(INPUT RECORDS begins)
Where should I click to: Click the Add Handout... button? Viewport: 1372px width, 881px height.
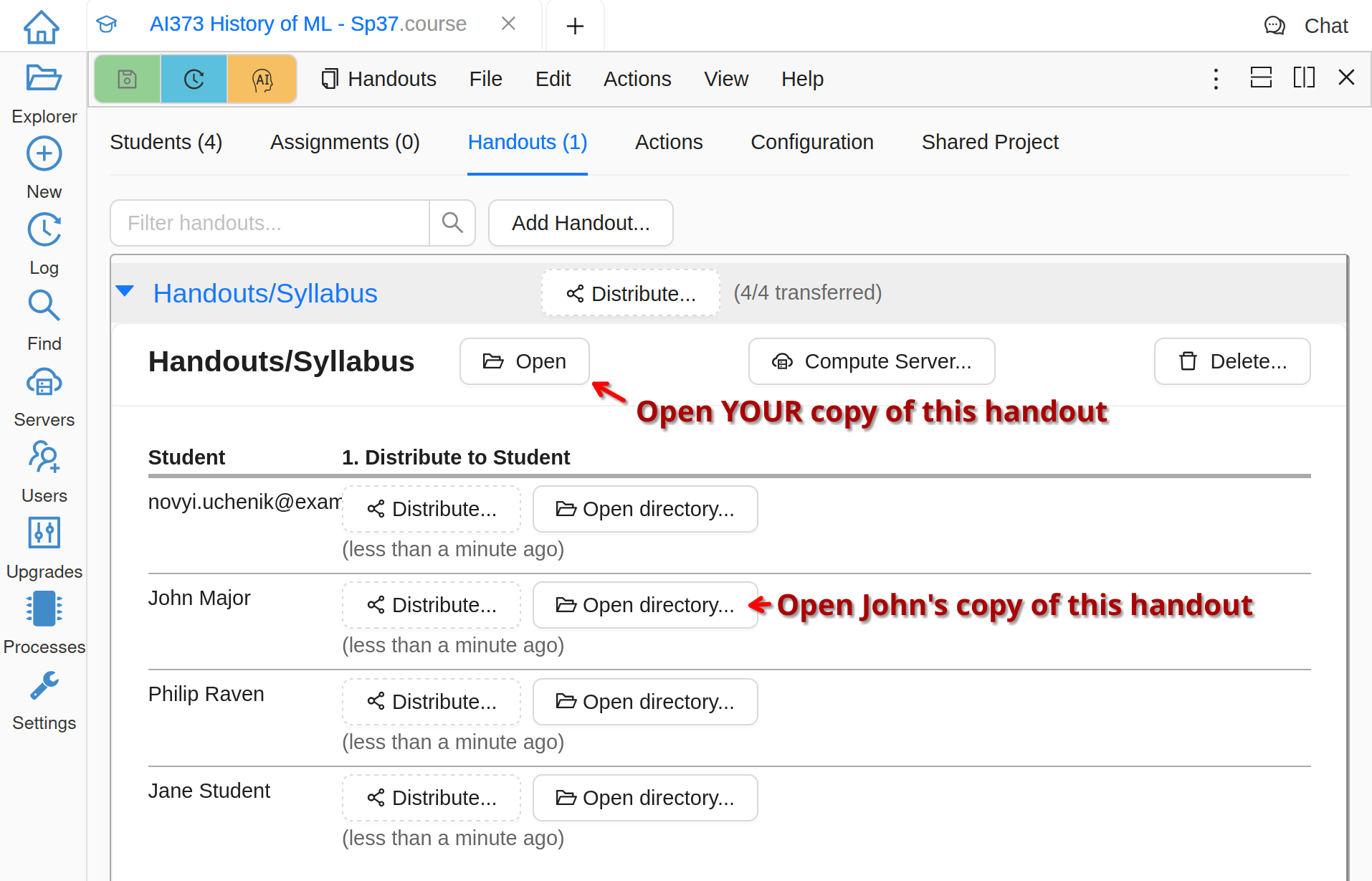pyautogui.click(x=580, y=223)
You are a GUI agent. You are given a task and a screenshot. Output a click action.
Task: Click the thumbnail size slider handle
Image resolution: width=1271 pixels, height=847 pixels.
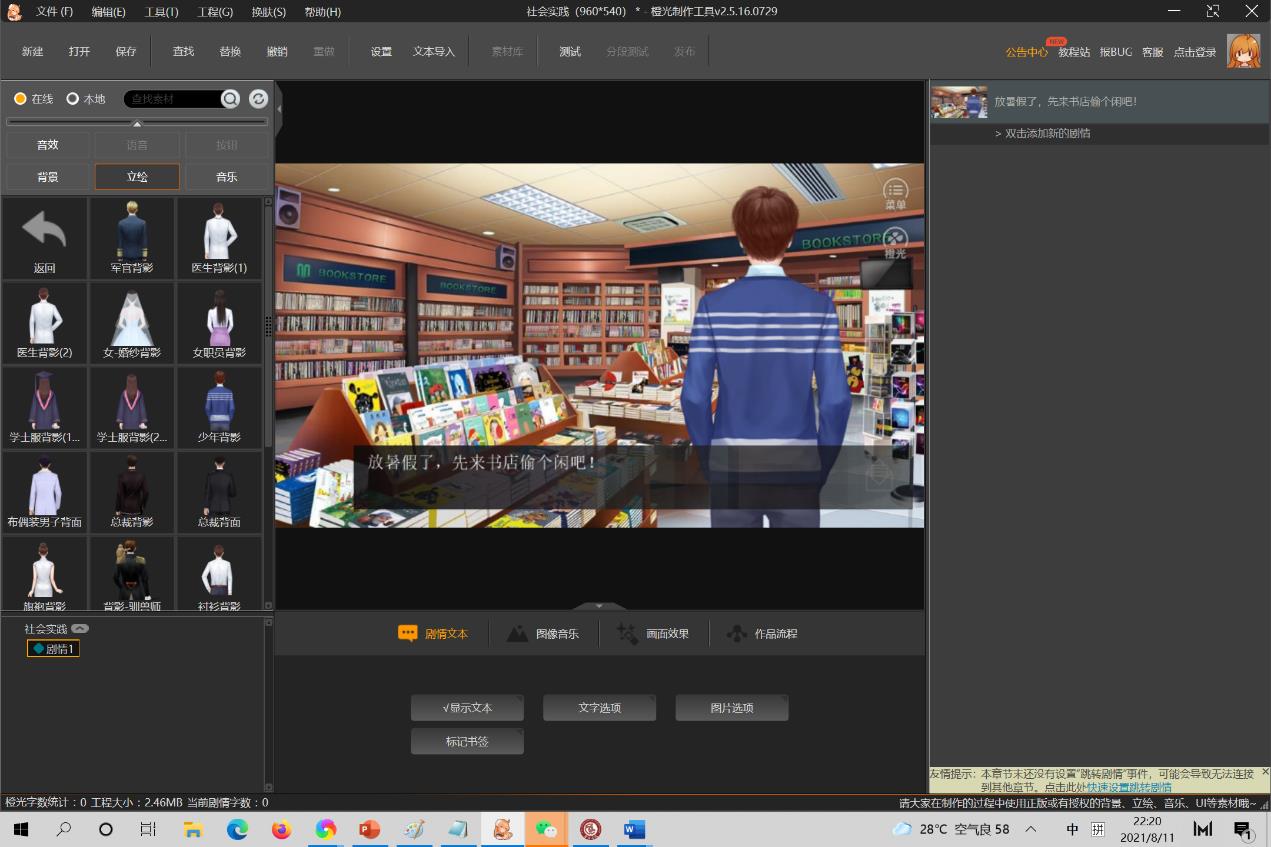[x=137, y=123]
(INPUT RECORDS ends)
### WORK ITEM:
Skip the pictures and print exactly the lines from the one containing "Image resolution: width=1271" through the end of the records above.

### SOLUTION:
Image resolution: width=1271 pixels, height=847 pixels.
[x=137, y=123]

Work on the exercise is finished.